== TO DO ==
All of the data below needs to be set down once more, exactly as written.

# # #

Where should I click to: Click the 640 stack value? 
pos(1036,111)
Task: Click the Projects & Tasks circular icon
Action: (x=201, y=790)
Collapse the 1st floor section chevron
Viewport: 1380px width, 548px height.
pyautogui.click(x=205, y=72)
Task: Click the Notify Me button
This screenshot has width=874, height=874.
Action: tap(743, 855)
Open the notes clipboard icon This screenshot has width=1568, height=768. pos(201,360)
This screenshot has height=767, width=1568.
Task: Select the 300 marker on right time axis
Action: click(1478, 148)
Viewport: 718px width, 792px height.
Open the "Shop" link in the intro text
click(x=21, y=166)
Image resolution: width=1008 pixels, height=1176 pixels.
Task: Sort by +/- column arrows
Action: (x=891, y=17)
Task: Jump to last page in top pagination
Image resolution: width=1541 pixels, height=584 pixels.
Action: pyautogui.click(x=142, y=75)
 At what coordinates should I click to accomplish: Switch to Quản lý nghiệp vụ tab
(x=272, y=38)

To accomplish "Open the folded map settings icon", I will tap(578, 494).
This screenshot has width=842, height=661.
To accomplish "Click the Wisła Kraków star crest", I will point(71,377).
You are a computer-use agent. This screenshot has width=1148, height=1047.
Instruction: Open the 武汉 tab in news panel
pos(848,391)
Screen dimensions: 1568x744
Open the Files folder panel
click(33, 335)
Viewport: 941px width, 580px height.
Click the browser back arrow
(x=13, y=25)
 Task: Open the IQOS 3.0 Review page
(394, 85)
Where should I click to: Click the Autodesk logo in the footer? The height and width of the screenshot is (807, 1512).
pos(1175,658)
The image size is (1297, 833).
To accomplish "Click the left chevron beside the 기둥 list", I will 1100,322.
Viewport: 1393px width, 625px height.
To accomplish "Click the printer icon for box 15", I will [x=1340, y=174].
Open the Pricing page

# # #

== SOLUTION ==
Where should I click to: Click the 640 stack value? 
pos(1036,111)
Task: Click the Projects & Tasks circular icon
Action: (x=201, y=790)
Collapse the 1st floor section chevron
Viewport: 1380px width, 548px height.
pyautogui.click(x=205, y=72)
Task: Click the Notify Me button
This screenshot has width=874, height=874.
Action: tap(743, 855)
Open the notes clipboard icon This screenshot has width=1568, height=768. pos(201,360)
This screenshot has height=767, width=1568.
Task: Select the 300 marker on right time axis
Action: click(1478, 148)
Viewport: 718px width, 792px height.
Open the "Shop" link in the intro text
click(x=21, y=166)
Image resolution: width=1008 pixels, height=1176 pixels.
Task: Sort by +/- column arrows
Action: (x=891, y=17)
Task: Jump to last page in top pagination
Image resolution: width=1541 pixels, height=584 pixels.
Action: pyautogui.click(x=142, y=75)
 At what coordinates should I click to accomplish: Switch to Quản lý nghiệp vụ tab
(x=272, y=38)

To accomplish "Open the folded map settings icon", I will tap(578, 494).
This screenshot has width=842, height=661.
To accomplish "Click the Wisła Kraków star crest", I will point(71,377).
You are a computer-use agent. This screenshot has width=1148, height=1047.
Instruction: Open the 武汉 tab in news panel
pos(848,391)
Screen dimensions: 1568x744
Open the Files folder panel
click(33, 335)
Viewport: 941px width, 580px height.
Click the browser back arrow
(x=13, y=25)
 Task: Open the IQOS 3.0 Review page
(394, 85)
Where should I click to: Click the Autodesk logo in the footer? The height and width of the screenshot is (807, 1512).
pos(1175,658)
The image size is (1297, 833).
To accomplish "Click the left chevron beside the 기둥 list", I will 1100,322.
Viewport: 1393px width, 625px height.
To accomplish "Click the printer icon for box 15", I will [x=1340, y=174].
Open the Pricing page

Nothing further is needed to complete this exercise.